--- START ---
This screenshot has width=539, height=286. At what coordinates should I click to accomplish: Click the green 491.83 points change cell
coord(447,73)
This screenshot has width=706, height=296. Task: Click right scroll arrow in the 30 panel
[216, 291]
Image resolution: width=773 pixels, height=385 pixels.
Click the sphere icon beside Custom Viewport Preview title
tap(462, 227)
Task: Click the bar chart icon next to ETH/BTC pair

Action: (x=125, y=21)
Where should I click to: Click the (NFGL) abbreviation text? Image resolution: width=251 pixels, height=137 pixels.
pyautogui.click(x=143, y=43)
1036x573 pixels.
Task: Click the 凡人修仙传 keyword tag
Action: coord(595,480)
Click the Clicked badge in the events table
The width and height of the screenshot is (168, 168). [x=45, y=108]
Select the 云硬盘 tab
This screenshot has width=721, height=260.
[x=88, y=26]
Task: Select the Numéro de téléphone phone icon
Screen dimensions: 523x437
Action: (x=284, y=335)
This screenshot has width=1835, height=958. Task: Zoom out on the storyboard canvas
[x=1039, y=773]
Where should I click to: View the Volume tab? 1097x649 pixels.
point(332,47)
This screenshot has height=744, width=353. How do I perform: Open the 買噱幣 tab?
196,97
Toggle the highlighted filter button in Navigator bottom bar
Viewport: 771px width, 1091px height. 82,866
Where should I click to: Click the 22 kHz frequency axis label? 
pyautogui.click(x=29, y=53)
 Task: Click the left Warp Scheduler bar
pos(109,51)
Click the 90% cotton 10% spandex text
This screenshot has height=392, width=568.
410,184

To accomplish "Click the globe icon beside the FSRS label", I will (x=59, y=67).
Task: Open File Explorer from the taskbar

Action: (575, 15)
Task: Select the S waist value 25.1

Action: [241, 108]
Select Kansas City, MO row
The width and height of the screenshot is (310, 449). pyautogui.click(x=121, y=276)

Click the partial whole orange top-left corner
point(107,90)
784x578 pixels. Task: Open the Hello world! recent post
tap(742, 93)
--- END ---
* [WHAT TO DO] Write out an exact copy of every record shown above.

* [ANSWER TO THIS PROBLEM]
This screenshot has width=539, height=286. At what coordinates should I click to accomplish: Click the green 491.83 points change cell
coord(447,73)
This screenshot has width=706, height=296. Task: Click right scroll arrow in the 30 panel
[216, 291]
Image resolution: width=773 pixels, height=385 pixels.
Click the sphere icon beside Custom Viewport Preview title
tap(462, 227)
Task: Click the bar chart icon next to ETH/BTC pair

Action: (x=125, y=21)
Where should I click to: Click the (NFGL) abbreviation text? Image resolution: width=251 pixels, height=137 pixels.
pyautogui.click(x=143, y=43)
1036x573 pixels.
Task: Click the 凡人修仙传 keyword tag
Action: coord(595,480)
Click the Clicked badge in the events table
The width and height of the screenshot is (168, 168). [x=45, y=108]
Select the 云硬盘 tab
This screenshot has width=721, height=260.
[x=88, y=26]
Task: Select the Numéro de téléphone phone icon
Screen dimensions: 523x437
Action: (x=284, y=335)
This screenshot has width=1835, height=958. Task: Zoom out on the storyboard canvas
[x=1039, y=773]
Where should I click to: View the Volume tab? 1097x649 pixels.
point(332,47)
This screenshot has height=744, width=353. How do I perform: Open the 買噱幣 tab?
196,97
Toggle the highlighted filter button in Navigator bottom bar
Viewport: 771px width, 1091px height. 82,866
Where should I click to: Click the 22 kHz frequency axis label? 
pyautogui.click(x=29, y=53)
 Task: Click the left Warp Scheduler bar
pos(109,51)
Click the 90% cotton 10% spandex text
This screenshot has height=392, width=568.
410,184

To accomplish "Click the globe icon beside the FSRS label", I will (x=59, y=67).
Task: Open File Explorer from the taskbar

Action: (575, 15)
Task: Select the S waist value 25.1

Action: [241, 108]
Select Kansas City, MO row
The width and height of the screenshot is (310, 449). pyautogui.click(x=121, y=276)

Click the partial whole orange top-left corner
point(107,90)
784x578 pixels. Task: Open the Hello world! recent post
tap(742, 93)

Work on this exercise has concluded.